ASSIGNED TASK:
Please copy out every line in the entries that includes the word "label".

SOURCE DATA:
# # # #

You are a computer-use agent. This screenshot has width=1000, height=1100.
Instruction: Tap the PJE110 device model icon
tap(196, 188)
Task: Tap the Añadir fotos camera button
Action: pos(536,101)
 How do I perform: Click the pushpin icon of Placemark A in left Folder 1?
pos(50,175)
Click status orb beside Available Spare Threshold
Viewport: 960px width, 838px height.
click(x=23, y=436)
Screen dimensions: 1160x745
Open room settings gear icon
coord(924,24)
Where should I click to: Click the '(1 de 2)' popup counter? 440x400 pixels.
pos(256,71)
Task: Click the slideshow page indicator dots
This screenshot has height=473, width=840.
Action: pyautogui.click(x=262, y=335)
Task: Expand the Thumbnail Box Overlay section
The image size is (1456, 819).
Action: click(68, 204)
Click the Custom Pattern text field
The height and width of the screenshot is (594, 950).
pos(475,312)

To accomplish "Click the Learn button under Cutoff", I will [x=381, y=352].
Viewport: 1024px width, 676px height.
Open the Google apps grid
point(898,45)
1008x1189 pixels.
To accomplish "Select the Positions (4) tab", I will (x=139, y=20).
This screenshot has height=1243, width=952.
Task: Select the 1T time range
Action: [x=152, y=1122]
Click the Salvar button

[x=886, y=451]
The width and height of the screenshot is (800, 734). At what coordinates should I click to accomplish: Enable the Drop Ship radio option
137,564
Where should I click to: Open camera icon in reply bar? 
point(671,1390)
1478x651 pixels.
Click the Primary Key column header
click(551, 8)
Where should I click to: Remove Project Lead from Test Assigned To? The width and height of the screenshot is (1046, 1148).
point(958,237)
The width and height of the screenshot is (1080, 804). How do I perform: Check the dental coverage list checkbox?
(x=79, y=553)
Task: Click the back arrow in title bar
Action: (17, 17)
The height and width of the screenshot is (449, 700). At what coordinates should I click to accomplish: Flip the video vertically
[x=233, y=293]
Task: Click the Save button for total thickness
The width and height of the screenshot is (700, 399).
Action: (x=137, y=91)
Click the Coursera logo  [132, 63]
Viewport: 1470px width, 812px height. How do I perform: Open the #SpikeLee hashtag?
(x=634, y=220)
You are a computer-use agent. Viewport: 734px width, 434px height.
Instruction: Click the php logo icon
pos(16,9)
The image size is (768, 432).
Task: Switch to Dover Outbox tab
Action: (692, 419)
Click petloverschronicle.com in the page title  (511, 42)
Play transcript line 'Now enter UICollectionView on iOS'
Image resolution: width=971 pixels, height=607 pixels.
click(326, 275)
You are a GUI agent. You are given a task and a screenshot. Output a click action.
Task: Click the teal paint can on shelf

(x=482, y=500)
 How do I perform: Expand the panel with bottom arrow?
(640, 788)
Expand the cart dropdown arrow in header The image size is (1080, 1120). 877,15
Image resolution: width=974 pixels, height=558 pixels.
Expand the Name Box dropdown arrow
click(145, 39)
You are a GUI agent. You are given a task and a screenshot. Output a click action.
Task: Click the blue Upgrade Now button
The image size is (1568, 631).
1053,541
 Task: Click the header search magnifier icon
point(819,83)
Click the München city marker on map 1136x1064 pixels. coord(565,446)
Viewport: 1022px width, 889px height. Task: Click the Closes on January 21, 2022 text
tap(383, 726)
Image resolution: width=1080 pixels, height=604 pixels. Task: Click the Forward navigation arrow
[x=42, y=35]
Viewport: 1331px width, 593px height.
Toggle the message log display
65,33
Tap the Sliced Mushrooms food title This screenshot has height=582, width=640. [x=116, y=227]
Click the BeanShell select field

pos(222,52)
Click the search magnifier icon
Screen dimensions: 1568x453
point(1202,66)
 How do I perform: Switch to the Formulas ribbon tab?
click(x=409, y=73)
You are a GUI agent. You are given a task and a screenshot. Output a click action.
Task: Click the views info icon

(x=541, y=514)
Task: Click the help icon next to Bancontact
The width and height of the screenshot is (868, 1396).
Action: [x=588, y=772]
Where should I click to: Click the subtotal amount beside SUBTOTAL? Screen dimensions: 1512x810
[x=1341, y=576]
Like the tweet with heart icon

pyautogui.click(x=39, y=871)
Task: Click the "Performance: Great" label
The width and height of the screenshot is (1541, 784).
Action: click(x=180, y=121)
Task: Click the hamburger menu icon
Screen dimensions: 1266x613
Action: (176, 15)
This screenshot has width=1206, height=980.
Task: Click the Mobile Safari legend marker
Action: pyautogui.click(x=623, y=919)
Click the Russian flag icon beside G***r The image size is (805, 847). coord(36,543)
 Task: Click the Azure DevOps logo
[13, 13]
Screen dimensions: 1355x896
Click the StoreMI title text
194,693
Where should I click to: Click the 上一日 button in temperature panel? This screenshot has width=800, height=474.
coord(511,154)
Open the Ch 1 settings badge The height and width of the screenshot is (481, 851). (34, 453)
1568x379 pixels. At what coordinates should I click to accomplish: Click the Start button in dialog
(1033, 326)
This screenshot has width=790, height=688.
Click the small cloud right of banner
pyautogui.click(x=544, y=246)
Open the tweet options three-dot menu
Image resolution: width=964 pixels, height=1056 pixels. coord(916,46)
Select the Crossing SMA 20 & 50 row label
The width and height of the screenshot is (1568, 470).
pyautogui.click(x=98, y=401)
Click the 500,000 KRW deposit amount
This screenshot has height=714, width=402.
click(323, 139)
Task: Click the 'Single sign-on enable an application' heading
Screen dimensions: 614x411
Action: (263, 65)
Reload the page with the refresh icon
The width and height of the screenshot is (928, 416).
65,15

# # # #

SOLUTION TO THIS EXERCISE:
Task: Click the "Performance: Great" label
Select the Crossing SMA 20 & 50 row label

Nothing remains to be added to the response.